30/04/ 2012 Nel Caprivi, la striscia di territorio namibiano che si insinua a Est tra Angola, Botswana e Zambia, una famiglia di vercellesi - i Micheletti - ha aperto nel luglio 2011 un ecolodge nel Nkasa Lupala National Park (foreste di mopani percorse da branchi di elefanti). La struttura nata da una joint venture con la Wuparo Conservancy, ente governativo per lo sviluppo della regione, ha soprattutto dipendenti locali (12 su 14) ed è costruito secondo con tecniche sostenibili. Sono stati usati materiali naturali e spesso riciclati. Il tetto della lobby è stato fatto col metallo di bidoni della benzina dismessi e con vecchi container per cucina, le lampade con tubi di condutture. In cucina, per quanto possibile, vige la regola del chilometro zero. L'energia viene da impianti solari. Lo Nkasa Lupala Lodge collabora con Wff e Irdnc (Integrated Rural Development and Nature Conservation) per sensibilizzare la popolazione sulla conservazione della fauna.
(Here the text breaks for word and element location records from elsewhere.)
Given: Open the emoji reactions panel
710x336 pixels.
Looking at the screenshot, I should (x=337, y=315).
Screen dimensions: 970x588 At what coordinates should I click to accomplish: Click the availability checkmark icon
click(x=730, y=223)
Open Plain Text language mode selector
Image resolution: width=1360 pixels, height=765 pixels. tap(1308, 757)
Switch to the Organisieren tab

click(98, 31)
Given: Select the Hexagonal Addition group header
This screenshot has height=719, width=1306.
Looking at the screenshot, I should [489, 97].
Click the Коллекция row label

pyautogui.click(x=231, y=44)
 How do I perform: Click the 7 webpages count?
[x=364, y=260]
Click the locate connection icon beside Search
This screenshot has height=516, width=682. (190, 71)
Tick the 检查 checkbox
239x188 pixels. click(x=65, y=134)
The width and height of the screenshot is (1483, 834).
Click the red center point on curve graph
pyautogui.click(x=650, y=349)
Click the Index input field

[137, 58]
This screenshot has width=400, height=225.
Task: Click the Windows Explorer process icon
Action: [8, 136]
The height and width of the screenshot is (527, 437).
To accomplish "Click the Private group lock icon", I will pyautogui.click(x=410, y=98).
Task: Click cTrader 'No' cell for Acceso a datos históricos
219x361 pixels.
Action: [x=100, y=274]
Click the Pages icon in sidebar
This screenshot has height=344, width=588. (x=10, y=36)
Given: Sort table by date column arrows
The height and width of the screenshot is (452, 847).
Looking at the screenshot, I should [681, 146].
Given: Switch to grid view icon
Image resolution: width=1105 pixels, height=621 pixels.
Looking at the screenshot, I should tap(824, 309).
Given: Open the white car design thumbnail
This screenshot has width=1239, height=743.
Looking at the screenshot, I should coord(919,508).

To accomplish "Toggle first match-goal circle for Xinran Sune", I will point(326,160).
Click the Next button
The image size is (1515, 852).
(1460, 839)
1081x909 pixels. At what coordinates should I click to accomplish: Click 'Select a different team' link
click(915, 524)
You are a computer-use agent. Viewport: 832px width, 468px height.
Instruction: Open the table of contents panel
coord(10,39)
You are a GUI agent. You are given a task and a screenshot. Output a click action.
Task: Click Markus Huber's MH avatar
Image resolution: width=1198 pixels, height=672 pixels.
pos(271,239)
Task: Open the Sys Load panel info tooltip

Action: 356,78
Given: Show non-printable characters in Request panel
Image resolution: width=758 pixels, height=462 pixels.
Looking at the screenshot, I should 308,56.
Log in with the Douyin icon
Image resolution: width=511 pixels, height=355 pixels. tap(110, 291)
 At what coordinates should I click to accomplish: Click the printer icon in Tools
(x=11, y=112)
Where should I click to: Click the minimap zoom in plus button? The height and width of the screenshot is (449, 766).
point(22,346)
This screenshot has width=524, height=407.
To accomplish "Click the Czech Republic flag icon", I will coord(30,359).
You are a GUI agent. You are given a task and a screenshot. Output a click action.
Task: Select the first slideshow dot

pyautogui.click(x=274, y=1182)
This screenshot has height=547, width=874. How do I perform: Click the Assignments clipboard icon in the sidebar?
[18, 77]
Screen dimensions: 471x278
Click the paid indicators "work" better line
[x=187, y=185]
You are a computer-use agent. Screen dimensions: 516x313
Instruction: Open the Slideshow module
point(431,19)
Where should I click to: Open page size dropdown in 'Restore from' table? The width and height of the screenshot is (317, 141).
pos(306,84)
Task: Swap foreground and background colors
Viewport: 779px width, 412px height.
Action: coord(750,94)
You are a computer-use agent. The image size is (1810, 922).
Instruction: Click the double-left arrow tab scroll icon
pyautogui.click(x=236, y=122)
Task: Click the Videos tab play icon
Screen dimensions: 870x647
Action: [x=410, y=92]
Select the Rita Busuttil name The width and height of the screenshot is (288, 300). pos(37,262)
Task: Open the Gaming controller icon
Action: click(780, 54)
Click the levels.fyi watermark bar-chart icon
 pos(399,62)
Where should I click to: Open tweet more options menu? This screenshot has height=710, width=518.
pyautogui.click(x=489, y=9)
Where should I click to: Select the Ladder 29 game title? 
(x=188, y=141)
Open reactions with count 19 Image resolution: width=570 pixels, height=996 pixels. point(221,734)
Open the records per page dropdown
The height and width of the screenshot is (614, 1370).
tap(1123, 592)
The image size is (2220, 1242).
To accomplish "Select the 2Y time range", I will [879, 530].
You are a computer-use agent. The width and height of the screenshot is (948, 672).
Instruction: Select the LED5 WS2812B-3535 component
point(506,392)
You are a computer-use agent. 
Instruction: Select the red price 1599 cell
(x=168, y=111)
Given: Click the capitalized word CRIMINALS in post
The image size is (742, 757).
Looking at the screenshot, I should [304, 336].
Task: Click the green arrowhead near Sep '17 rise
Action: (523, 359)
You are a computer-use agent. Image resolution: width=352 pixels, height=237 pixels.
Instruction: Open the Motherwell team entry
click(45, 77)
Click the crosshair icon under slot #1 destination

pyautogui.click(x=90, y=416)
E sta promuovendo lo sviluppo locale con la costruzione di asilo e con progetti di produzione artigianale.
IL LEONE E GLI ALTRI, QUANTI GRANDI FELINI RESTANO?
Secondo l'ultimo rapporto (2011) dell'International Union for Conservation of Nature (Iucn), negli ultimi 20 anni si è registrata una progressiva diminuzione di tutti i grandi felini africani. I leoni hanno perso circa il 30% dei capi: ne restano circa 39.000 in Africa su di un habitat teorico di 4,5 milioni di kmq, sono totalmente scomparsi dall'Europa e sono ridotti a poche decine in India (nei parchi del Gujarat). Tra le cause del declino del re della foresta ci sono l'inquinamento che ne riduce la fertilità, l'uccisione da parte degli allevatori anche spargendo veleno sulle carogne di animali di cui i grandi felini si nutrono in assenza di prede. Non stanno meglio i ghepardi (unico grande felino addomesticabile) scesi da 45.000 a 33.000 capi (- 27%). E i leopardi: scomparsi da Sudafrica e dall'intera Africa occidentale sono stimati in alcune centinaia di migliaia, è il big cat più schivo, il più difficile da monitorare; deforestazione e caccia da parte degli allevatori sono la principale causa del suo declino. Restano invece solo 5000 esemplari del più raro leopardo delle nevi.
15/04/ 2013 La Namibia è tra i primi 5 produttori mondiali di uranio - dopo Kazakistan, Canada e Australia, e alla pari col Niger. L'uranio rappresenta il 12% dell'export del Paese africano. L'estrazione di questo minerale radioattivo in aree desertiche, come quelle minerarie della Namibia, comporta lo spargimento incontrollato di polveri contaminate con relativi danni a persone ed ecosistemi, come afferma Earthlife Namibia. Le miniere locali coprono il 10% della domanda mondiale di combustibile per la produzione di energia nucleare, domanda in calo dopo l'uscita dall'atomo della Germania (la Namibia era una colonia tedesca e mantiene rapporti economici e culturali con Berlino) e la chiusura di 48 delle 50 centrali giapponesi a seguito dell'incidente di Fukushima nel 2011. L'unica speranza del mercato dell'uranio (dal 2011 il prezzo è sceso del 40%) sono i progetti di nuovi reattori nucleari in Arabia Saudita (16) e in Cina (26).